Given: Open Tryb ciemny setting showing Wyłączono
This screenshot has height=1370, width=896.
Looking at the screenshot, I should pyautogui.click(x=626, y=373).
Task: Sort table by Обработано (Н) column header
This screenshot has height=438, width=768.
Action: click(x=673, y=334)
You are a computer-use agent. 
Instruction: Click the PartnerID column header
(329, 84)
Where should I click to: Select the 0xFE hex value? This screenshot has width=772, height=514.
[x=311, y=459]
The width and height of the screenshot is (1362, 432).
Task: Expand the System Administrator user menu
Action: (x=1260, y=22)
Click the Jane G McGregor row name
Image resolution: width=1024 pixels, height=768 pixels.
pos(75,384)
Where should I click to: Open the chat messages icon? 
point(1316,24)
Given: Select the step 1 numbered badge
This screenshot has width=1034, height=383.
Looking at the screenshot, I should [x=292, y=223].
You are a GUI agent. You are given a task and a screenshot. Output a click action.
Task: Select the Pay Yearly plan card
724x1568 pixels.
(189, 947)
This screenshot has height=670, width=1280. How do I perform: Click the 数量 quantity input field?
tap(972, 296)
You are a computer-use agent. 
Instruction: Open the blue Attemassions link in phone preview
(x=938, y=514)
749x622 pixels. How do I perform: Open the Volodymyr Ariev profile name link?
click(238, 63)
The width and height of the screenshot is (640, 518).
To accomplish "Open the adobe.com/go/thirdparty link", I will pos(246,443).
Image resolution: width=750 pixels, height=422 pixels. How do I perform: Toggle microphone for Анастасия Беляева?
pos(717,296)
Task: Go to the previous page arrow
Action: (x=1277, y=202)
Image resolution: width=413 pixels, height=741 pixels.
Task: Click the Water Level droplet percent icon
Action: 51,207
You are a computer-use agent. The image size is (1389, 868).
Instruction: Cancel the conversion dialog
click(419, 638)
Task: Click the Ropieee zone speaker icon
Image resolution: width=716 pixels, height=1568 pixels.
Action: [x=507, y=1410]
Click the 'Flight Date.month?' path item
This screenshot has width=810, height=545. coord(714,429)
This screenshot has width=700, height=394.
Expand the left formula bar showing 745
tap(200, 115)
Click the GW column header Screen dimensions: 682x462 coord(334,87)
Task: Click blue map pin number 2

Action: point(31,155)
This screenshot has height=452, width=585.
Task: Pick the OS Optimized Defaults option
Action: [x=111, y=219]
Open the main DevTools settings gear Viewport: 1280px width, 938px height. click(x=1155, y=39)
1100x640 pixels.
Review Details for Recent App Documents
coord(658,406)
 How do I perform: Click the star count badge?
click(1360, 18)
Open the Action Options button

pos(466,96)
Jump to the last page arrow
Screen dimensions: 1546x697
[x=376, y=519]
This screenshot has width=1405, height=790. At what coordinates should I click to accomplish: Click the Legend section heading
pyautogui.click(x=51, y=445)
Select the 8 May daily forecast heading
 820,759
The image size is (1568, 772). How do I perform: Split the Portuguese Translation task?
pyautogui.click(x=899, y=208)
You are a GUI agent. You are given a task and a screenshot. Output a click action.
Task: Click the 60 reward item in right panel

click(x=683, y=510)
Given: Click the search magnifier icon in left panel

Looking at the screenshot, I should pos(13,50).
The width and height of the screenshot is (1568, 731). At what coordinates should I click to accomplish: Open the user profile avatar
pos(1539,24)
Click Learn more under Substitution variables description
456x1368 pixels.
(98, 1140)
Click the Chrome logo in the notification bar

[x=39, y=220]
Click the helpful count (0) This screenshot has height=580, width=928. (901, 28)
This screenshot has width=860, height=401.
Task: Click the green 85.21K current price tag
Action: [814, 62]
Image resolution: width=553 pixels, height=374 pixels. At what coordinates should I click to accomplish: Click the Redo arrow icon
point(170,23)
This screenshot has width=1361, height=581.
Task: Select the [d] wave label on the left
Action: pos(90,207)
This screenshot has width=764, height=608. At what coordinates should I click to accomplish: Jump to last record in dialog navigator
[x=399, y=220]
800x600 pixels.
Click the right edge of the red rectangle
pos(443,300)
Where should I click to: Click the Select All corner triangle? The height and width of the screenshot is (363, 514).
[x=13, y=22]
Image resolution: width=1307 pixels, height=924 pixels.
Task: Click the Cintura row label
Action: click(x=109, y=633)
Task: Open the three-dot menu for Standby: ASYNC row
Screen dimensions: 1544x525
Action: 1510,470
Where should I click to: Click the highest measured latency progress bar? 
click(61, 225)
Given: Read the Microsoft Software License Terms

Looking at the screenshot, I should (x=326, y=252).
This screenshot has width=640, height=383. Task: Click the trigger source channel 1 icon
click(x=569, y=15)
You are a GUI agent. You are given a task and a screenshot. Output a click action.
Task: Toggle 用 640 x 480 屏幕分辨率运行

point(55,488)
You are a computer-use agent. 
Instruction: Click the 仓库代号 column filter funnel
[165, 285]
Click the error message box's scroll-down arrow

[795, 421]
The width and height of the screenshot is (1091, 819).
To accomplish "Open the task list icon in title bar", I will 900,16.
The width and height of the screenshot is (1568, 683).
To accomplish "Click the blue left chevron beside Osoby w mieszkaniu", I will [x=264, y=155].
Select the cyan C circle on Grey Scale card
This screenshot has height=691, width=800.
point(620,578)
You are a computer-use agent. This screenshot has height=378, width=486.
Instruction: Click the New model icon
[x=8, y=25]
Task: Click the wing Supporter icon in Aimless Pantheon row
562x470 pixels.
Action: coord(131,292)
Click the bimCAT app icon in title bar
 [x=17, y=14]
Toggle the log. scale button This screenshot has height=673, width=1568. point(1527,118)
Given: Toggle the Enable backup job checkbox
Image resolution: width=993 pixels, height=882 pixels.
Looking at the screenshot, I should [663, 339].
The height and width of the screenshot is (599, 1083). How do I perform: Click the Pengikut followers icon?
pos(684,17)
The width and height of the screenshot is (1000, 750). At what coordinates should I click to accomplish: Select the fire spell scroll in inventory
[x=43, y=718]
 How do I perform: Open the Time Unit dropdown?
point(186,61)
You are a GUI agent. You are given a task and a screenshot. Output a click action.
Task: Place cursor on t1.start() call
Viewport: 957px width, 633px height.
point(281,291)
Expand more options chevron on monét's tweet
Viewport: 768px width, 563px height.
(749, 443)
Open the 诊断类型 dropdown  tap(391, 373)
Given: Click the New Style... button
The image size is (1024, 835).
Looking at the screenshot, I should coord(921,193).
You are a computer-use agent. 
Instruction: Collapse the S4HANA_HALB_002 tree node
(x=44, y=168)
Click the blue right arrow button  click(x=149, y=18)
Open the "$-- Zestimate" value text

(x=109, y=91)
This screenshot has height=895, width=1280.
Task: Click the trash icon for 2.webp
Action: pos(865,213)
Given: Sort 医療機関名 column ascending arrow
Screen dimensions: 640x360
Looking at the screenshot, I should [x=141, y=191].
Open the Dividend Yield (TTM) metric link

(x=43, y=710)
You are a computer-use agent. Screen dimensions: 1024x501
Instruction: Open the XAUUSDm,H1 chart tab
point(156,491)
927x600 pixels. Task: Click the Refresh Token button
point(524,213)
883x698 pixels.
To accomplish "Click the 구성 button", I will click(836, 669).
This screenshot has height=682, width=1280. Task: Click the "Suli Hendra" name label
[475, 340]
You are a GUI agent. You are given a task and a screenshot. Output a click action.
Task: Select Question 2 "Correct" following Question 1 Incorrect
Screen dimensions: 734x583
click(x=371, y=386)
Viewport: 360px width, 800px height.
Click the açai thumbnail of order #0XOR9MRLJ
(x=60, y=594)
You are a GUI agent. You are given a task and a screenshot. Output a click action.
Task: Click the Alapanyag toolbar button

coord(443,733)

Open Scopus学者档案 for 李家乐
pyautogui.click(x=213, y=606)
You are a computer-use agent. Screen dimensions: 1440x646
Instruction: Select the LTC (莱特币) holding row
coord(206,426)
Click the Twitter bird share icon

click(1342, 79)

▶ [Task statement]:
From the entries above, give again exactly the lines running from the line with "This screenshot has width=764, height=608." to the line with "The width and height of the screenshot is (1568, 683)."; include both of those lines.

▶ [Expected output]:
This screenshot has width=764, height=608. At what coordinates should I click to accomplish: Jump to last record in dialog navigator
[x=399, y=220]
800x600 pixels.
Click the right edge of the red rectangle
pos(443,300)
Where should I click to: Click the Select All corner triangle? The height and width of the screenshot is (363, 514).
[x=13, y=22]
Image resolution: width=1307 pixels, height=924 pixels.
Task: Click the Cintura row label
Action: click(x=109, y=633)
Task: Open the three-dot menu for Standby: ASYNC row
Screen dimensions: 1544x525
Action: 1510,470
Where should I click to: Click the highest measured latency progress bar? 
click(61, 225)
Given: Read the Microsoft Software License Terms

Looking at the screenshot, I should (x=326, y=252).
This screenshot has width=640, height=383. Task: Click the trigger source channel 1 icon
click(x=569, y=15)
You are a GUI agent. You are given a task and a screenshot. Output a click action.
Task: Toggle 用 640 x 480 屏幕分辨率运行

point(55,488)
You are a computer-use agent. 
Instruction: Click the 仓库代号 column filter funnel
[165, 285]
Click the error message box's scroll-down arrow

[795, 421]
The width and height of the screenshot is (1091, 819).
To accomplish "Open the task list icon in title bar", I will 900,16.
The width and height of the screenshot is (1568, 683).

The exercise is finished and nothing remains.